Cette situation nouvelle nous invite à décrire tout le travail artistique nécessaire que la scène punk institue en amont pour que ses œuvres soient produites et ensuite valorisées dans ce capitalisme de plateforme. Décrire les effets de la plateformisation sur le fonctionnement de ces scènes musicales permet de contribuer à documenter la logique globale d’exploitation commerciale et de prolétarisation des économies informelles. Se concentrer sur les conditions sociales de l’entrepreneuriat culturel le plus précarisé au sein du champ culturel est un prisme de recherche fondamental puisqu’il invite à questionner la capacité de notre système juridique à reconnaître et encadrer ces formes de travail qui se plient mal aux cadres de l’emploi. Rappelons que le statut même de musicienne ou musicien renvoie à des pratiques professionnelles diverses, témoignant de la difficulté à tracer une frontière nette entre un ou une artiste amateur et un professionnel ou une professionnelle[24]. C’est d’ailleurs bien au fondement de l’art de sans cesse reconduire les critères de jugement pour définir la qualité d’une œuvre, et par extension les compétences prétendument nécessaires à sa production. Dans ce contexte de marchandisation des œuvres sur plateforme, le cas du punk DIY constitue ainsi un objet privilégié permettant de mettre en exergue des problématiques causées par cette nouvelle organisation du travail artistique.
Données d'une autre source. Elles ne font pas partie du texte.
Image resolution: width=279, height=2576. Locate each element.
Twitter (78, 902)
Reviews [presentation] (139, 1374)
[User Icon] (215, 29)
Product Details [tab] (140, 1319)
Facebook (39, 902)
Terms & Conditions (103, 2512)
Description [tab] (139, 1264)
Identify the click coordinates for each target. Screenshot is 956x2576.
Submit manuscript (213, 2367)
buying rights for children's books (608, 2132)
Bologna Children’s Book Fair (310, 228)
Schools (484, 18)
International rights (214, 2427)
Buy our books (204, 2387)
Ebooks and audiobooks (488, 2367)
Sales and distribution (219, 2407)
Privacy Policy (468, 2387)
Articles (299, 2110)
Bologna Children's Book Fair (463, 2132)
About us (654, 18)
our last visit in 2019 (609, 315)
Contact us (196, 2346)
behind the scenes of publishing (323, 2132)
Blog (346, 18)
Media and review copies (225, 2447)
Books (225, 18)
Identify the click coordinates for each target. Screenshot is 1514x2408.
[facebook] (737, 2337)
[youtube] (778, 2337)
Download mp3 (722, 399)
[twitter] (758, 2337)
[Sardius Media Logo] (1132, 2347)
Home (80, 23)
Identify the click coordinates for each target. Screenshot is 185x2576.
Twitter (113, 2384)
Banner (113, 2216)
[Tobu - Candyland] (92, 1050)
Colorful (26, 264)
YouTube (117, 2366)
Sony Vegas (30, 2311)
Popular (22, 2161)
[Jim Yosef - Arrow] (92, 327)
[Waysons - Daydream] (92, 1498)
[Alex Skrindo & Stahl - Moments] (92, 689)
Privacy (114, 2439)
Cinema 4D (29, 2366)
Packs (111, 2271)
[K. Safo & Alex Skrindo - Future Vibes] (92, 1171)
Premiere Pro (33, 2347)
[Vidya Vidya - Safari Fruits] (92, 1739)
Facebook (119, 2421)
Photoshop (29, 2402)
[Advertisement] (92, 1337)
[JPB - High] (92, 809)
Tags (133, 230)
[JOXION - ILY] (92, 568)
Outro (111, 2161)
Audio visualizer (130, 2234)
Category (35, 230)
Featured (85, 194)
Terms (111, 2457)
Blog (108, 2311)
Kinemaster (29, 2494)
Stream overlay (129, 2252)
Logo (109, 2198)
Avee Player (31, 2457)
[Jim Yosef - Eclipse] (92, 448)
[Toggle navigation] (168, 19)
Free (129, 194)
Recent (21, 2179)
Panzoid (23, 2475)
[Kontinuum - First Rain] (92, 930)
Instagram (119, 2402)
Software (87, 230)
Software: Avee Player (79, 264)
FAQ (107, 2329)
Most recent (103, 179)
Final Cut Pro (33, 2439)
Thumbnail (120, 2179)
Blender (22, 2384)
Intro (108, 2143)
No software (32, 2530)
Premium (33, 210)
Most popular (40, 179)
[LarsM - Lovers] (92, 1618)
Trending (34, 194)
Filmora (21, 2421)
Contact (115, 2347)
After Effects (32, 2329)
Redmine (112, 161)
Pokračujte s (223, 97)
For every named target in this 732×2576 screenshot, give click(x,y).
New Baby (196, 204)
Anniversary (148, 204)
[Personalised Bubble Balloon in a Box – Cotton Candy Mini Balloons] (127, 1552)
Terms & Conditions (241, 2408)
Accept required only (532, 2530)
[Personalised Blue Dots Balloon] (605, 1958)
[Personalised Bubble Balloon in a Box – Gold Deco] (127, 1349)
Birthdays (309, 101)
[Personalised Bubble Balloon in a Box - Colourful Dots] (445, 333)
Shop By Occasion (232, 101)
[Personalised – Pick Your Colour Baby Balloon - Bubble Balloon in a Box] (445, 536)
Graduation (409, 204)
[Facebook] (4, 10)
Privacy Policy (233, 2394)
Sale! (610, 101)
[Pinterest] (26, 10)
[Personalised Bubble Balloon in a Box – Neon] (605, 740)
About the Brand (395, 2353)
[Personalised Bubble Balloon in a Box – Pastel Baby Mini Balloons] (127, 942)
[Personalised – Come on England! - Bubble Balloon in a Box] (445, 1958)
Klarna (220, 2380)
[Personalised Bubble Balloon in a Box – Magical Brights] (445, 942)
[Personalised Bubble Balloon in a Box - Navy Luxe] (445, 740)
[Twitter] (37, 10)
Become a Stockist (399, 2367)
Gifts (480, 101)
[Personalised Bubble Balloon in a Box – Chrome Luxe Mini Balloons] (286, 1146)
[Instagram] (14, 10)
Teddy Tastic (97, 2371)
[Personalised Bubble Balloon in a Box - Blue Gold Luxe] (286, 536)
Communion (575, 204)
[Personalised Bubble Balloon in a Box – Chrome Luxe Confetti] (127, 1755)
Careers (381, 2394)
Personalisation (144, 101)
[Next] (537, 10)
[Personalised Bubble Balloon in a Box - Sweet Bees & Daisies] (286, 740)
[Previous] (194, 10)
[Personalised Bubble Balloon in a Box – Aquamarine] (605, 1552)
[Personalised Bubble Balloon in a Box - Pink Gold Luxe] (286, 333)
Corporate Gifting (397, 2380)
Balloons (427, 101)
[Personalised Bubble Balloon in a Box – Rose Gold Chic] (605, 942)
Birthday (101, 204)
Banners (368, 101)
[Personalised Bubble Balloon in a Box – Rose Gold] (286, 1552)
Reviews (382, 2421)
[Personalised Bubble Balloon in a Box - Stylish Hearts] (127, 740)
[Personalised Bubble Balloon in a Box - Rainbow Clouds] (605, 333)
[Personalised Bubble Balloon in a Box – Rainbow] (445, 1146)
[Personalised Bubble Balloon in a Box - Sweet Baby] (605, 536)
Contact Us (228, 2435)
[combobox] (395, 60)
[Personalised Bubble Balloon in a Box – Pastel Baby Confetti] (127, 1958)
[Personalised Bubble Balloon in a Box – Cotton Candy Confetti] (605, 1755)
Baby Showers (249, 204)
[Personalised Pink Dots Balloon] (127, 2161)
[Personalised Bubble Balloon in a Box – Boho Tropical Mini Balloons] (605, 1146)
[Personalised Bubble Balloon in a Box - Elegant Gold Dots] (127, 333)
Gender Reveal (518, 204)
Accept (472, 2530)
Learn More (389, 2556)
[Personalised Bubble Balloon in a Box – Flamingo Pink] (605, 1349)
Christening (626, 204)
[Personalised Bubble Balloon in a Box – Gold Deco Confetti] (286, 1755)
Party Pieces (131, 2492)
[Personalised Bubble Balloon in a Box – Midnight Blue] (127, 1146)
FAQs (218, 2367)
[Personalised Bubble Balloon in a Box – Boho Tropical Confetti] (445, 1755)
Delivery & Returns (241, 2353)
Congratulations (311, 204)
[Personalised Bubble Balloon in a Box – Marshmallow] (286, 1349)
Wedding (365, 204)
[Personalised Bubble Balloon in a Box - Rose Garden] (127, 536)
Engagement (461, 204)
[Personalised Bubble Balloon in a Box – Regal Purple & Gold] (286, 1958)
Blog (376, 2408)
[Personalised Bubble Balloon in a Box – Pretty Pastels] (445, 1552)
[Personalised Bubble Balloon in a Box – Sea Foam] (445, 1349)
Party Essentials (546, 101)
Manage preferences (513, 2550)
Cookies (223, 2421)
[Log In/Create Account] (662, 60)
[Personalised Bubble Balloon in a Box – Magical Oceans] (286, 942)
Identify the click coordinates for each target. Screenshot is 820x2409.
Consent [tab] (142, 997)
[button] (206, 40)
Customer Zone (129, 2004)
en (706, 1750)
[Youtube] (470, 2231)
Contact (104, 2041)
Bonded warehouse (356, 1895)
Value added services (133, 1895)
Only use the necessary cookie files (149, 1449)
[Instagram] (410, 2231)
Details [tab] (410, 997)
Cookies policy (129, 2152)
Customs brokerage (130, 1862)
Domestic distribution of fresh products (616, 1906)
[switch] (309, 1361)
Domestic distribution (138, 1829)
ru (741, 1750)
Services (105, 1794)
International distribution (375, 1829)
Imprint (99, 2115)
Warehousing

Le DIY, entre logique entrepreneuriale et ressources communautaires

Le bricolage d’une économie précaire

Les activités des punks – loin d’être coupées du social dont ceux-ci disent pourtant chercher à s’extraire –, dépendent d’abord de lieux, qu’ils soient associatifs, privés ou subventionnés, pour se produire en concert et travailler leur musique. Les punks ne peuvent pas compter uniquement sur les squats pour jouer. L’état du marché de l’immobilier, les relations de plus en plus complexes avec un voisinage moins tolérant au bruit, et l’imposition de normes d’installation parfois incompatibles avec le fonctionnement des lieux de concert, rendent particulièrement fragiles et éphémères ces lieux qui ne peuvent constituer des solutions viables. Le fait de se situer à la marge de l’emploi reste bien souvent dicté par les contraintes internes au champ culturel. Par exemple, pour qu’un organisateur ou une organisatrice de concerts puisse déclarer l’activité d’un ou d’une artiste et permettre la rémunération de chacun, il ou elle doit obtenir une licence d’entrepreneur de spectacle, s’assurer d’avoir une salle à disposition respectant les normes d’installation et d’accueil du public, payer des cotisations sociales et ainsi ajouter des frais le plus souvent incompatibles avec le modèle économique de la scène DIY :
On ne voulait pas parce que, même si on était une vraie asso loi 1901, on n’avait pas de licence pour organiser des concerts. Et on avait droit à un maximum de six concerts, sachant qu’un concert ce n’est pas un plateau, mais un concert d’un groupe. Donc c’était mort. Et pour avoir la licence, il fallait qu’une des personnes de l’asso ait un bac + 2, sachant qu’à l’époque personne de nous n’avait de diplôme[25].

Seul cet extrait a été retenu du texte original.